▸ GIVEN TEXT
I have written at length about the miracle that happened to me and how I’ve started to resent the word, ‘miracle’. Today, I want to talk about the mundane as it pertains to said miracle. The first week I was awake, I wasn’t thinking about much of anything other than how the hell did I survive? My brother laid it out to me what happened and emphasized that I should not be alive. He wasn’t trying to be cruel–just matter-of-fact. It was a lot to try to understand, especially since I was still high as balls. Honestly, the only thing I really cared about was the ice water because it was ‘amazing’ in my words. I couldn’t stop gushing about it to anyone who came into my room. I insisted that every nurse bring me a new glass of ice water (usually meant they’d bring me a glass of water and a glass of ice), which meant I had several by the end of the day on my side table. The nurse (whichever was in my room at that moment) would ask if I wanted to get rid of any of the cups and I would be reluctant to let go of any of them–even if the ice had melted. That was my norm for my first few days in the hospital–asking for ice water. Actually, that was my norm for the whole week I was awake. I was obsessed with ice water and declared it amazing to anyone who would listen–and anyone who wouldn’t.

I talked to more people the week I was awake in the hospital than I have in the past several years combined. One of the people I talked to was the chaplain. I was chary at first because Christianity has been brutal to me, but he was very laid-back and chill. He didn’t try to shove the Christian God (with a capital G) down my throat  and was just there to listen to me babble about my experience. This was the third or fourth day I was awake, so I wasn’t completely out of my mind. I think he was one of the people who asked if I questioned why this happened to me. If so, my standard response is, “No. There’s no reason it shouldn’t have happened to me. I’m not special or exempt, and I didn’t take particularly good care of myself.”

The part that got to me and still does is why I was lucky enough to return with so little damage. That’s the part I don’t get and has the power to drive me crazy if I let it. My nurse’s aide who does my hair (did it today for the last time) told me about a friend of hers who had a similar experience to mine when he was 49. Except he had to be revived 3 times and was in a coma for 29 days (I think it was around that much time). and he had necopathy in his lower legs that he still has to live with. He’s on permanent disability–and he used to be a hockey player when he was younger. He was fit and healthy when this happened to him; he’s not any longer.

▸ LISTED RECORDS
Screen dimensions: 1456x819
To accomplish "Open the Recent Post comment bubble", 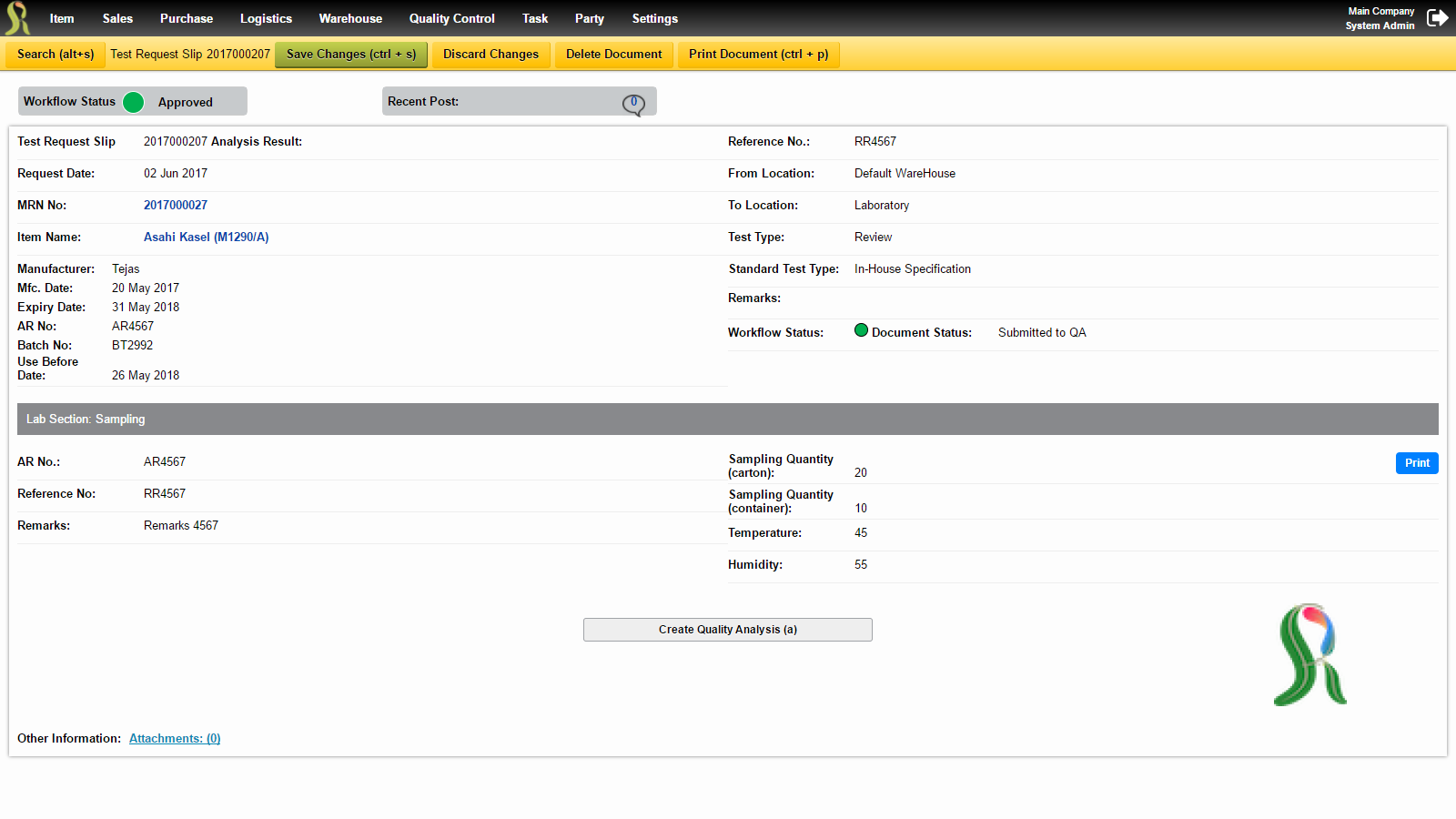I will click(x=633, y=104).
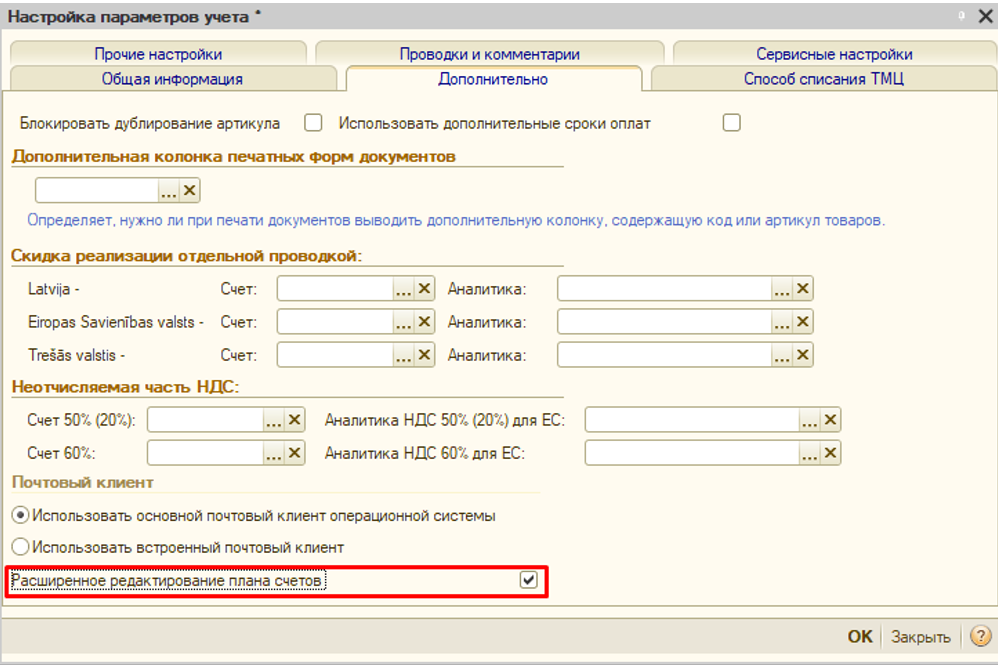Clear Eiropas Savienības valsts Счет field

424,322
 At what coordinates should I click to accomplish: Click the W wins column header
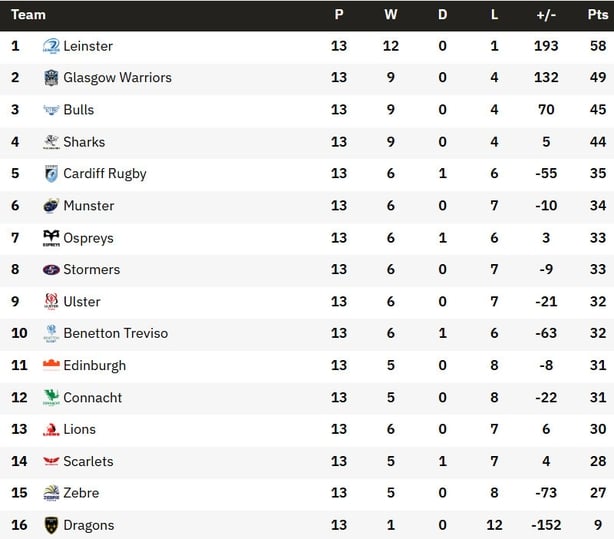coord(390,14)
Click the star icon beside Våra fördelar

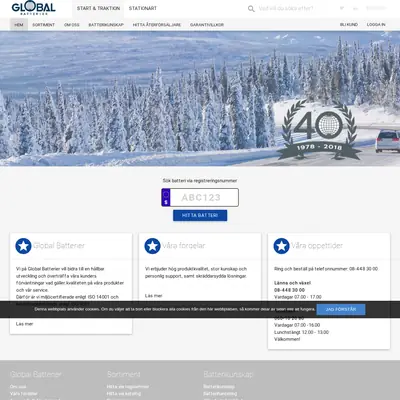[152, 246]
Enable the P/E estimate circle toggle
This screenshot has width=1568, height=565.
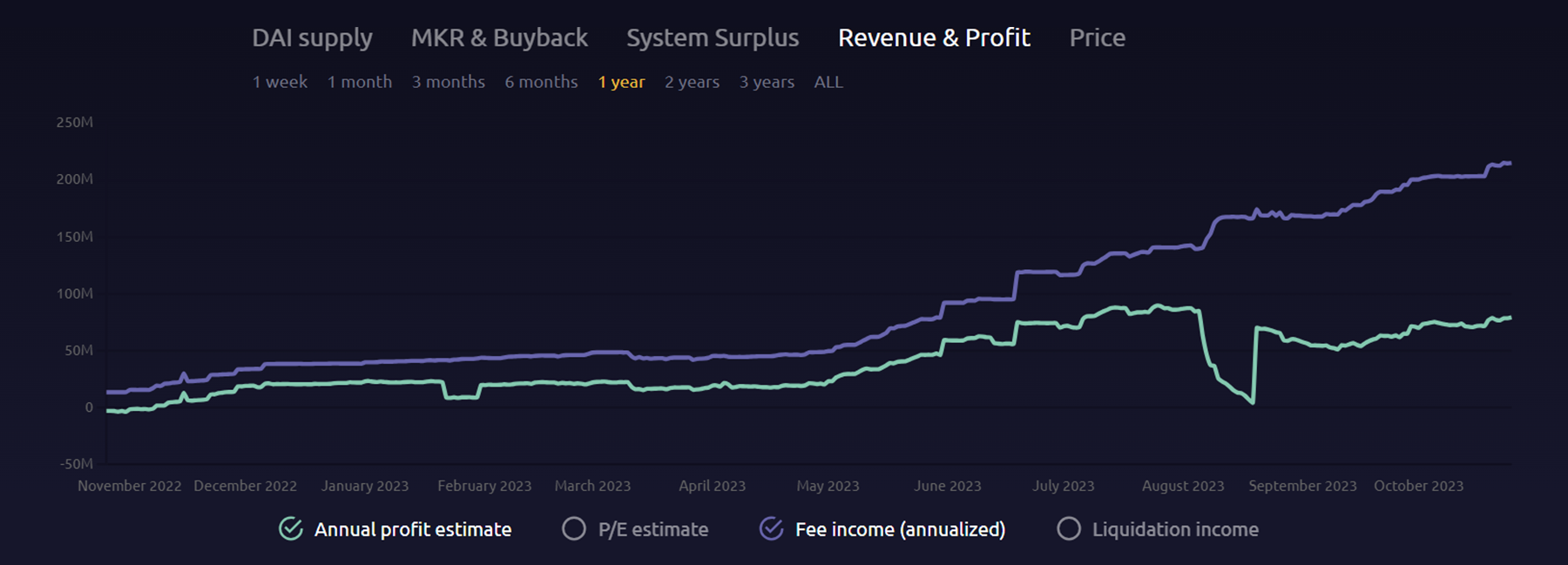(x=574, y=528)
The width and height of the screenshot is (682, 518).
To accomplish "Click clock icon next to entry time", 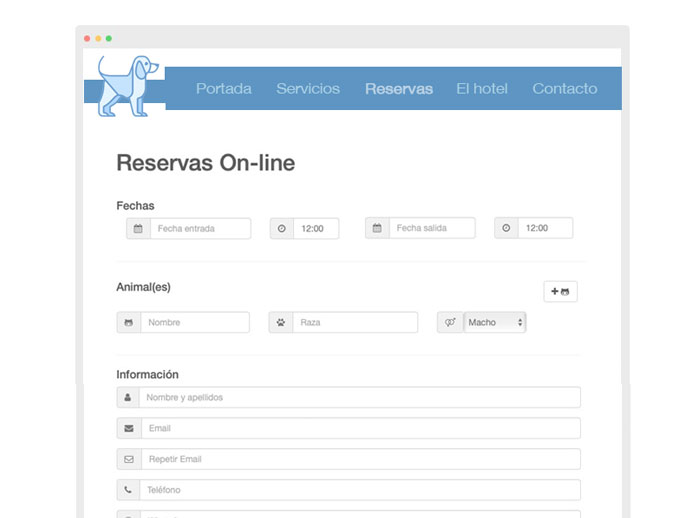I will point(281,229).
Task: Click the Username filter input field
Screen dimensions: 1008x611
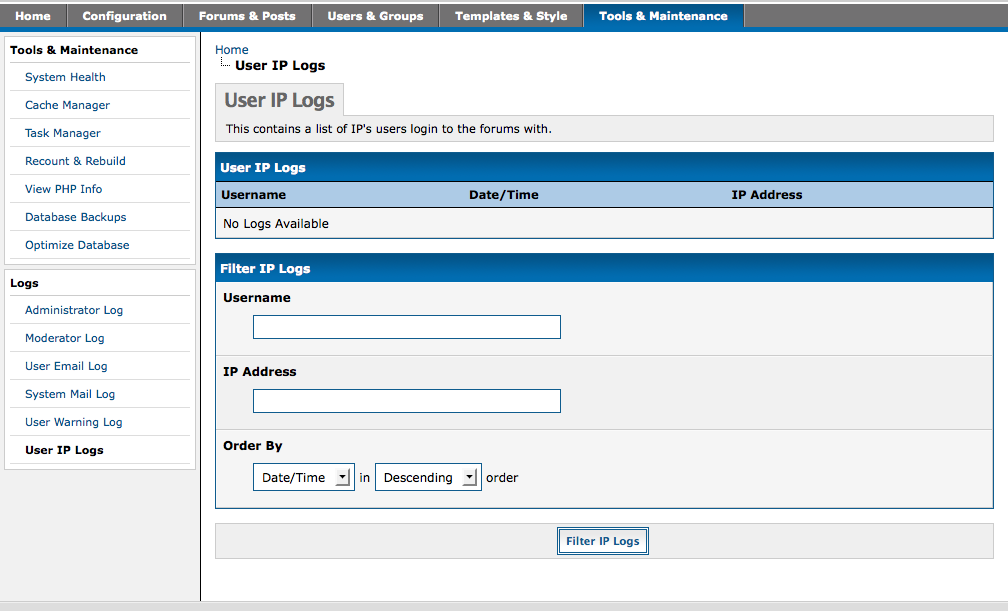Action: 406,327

▸ TASK DIRECTIONS
Retype the passage of the ice water text starting at "The part that" and ending at "not any longer.".

▸ ANSWER SECTION
The part that got to me and still does is why I was lucky enough to return with so little damage. That’s the part I don’t get and has the power to drive me crazy if I let it. My nurse’s aide who does my hair (did it today for the last time) told me about a friend of hers who had a similar experience to mine when he was 49. Except he had to be revived 3 times and was in a coma for 29 days (I think it was around that much time). and he had necopathy in his lower legs that he still has to live with. He’s on permanent disability–and he used to be a hockey player when he was younger. He was fit and healthy when this happened to him; he’s not any longer.